▶ **Aim of the exercise**: Retype these lines exactly, beginning with the line containing "Task: Click the 0/62 detection score circle" and continuing through the line containing "The height and width of the screenshot is (450, 730).".

[Word and element locating records]
Start

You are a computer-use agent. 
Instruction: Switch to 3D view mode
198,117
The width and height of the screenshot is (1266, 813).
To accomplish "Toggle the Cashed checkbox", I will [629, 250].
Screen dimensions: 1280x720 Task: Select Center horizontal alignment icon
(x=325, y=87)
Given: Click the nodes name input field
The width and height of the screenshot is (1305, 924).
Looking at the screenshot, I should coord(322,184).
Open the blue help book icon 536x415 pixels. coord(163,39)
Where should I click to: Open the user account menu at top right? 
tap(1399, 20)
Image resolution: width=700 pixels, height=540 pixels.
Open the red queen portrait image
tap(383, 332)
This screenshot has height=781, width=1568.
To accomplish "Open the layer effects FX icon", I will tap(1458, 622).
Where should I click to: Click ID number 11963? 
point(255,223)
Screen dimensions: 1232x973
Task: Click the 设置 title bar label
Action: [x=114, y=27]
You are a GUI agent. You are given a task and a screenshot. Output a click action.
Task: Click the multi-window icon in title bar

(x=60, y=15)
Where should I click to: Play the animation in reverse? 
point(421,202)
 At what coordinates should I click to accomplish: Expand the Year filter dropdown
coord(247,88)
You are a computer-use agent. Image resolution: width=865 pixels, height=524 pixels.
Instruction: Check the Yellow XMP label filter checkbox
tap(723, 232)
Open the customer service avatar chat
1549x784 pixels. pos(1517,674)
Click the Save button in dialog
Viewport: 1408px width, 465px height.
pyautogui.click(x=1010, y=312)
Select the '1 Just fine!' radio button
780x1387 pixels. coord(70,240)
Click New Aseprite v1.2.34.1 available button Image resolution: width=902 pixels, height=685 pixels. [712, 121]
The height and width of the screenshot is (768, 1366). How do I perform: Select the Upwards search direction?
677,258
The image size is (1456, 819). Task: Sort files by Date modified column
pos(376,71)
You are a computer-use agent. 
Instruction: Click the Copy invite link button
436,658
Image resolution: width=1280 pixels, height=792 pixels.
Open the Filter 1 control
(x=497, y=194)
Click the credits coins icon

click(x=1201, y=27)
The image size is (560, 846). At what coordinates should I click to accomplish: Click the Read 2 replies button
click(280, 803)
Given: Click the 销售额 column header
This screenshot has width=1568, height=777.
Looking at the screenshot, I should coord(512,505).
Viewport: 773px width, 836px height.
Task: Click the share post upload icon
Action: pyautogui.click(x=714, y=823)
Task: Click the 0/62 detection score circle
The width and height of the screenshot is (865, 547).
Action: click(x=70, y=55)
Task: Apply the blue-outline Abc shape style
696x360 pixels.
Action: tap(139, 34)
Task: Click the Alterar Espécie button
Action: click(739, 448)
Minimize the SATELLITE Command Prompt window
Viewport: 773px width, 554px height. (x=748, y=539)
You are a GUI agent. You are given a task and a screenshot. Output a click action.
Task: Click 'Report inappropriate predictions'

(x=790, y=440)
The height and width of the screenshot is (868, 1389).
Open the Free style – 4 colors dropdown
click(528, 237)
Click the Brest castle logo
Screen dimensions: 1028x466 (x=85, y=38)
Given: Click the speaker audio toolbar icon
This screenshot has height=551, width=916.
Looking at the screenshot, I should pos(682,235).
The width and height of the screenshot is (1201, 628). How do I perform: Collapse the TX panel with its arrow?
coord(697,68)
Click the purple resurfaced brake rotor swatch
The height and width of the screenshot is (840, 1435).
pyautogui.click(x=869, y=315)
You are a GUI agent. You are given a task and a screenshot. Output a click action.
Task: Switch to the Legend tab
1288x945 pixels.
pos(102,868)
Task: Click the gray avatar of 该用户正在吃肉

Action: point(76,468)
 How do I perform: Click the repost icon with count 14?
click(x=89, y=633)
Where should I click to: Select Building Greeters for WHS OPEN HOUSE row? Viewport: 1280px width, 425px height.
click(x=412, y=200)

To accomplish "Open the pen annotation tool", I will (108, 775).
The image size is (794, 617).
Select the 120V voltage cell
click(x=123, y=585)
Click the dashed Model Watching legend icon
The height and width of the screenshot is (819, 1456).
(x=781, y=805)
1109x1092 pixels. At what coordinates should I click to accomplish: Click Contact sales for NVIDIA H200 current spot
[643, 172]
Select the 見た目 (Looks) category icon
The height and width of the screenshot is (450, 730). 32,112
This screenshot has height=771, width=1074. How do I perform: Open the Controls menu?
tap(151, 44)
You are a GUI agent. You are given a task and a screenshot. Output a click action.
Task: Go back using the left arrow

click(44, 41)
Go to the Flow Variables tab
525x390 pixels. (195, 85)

End

▶ **Solution for this exercise**:
Task: Click the 0/62 detection score circle
The width and height of the screenshot is (865, 547).
Action: click(x=70, y=55)
Task: Apply the blue-outline Abc shape style
696x360 pixels.
Action: tap(139, 34)
Task: Click the Alterar Espécie button
Action: click(739, 448)
Minimize the SATELLITE Command Prompt window
Viewport: 773px width, 554px height. (x=748, y=539)
You are a GUI agent. You are given a task and a screenshot. Output a click action.
Task: Click 'Report inappropriate predictions'

(x=790, y=440)
The height and width of the screenshot is (868, 1389).
Open the Free style – 4 colors dropdown
click(528, 237)
Click the Brest castle logo
Screen dimensions: 1028x466 (x=85, y=38)
Given: Click the speaker audio toolbar icon
This screenshot has height=551, width=916.
Looking at the screenshot, I should pos(682,235).
The width and height of the screenshot is (1201, 628). How do I perform: Collapse the TX panel with its arrow?
coord(697,68)
Click the purple resurfaced brake rotor swatch
The height and width of the screenshot is (840, 1435).
pyautogui.click(x=869, y=315)
You are a GUI agent. You are given a task and a screenshot. Output a click action.
Task: Switch to the Legend tab
1288x945 pixels.
pos(102,868)
Task: Click the gray avatar of 该用户正在吃肉

Action: point(76,468)
 How do I perform: Click the repost icon with count 14?
click(x=89, y=633)
Where should I click to: Select Building Greeters for WHS OPEN HOUSE row? Viewport: 1280px width, 425px height.
click(x=412, y=200)

To accomplish "Open the pen annotation tool", I will (108, 775).
The image size is (794, 617).
Select the 120V voltage cell
click(x=123, y=585)
Click the dashed Model Watching legend icon
The height and width of the screenshot is (819, 1456).
(x=781, y=805)
1109x1092 pixels. At what coordinates should I click to accomplish: Click Contact sales for NVIDIA H200 current spot
[643, 172]
Select the 見た目 (Looks) category icon
The height and width of the screenshot is (450, 730). 32,112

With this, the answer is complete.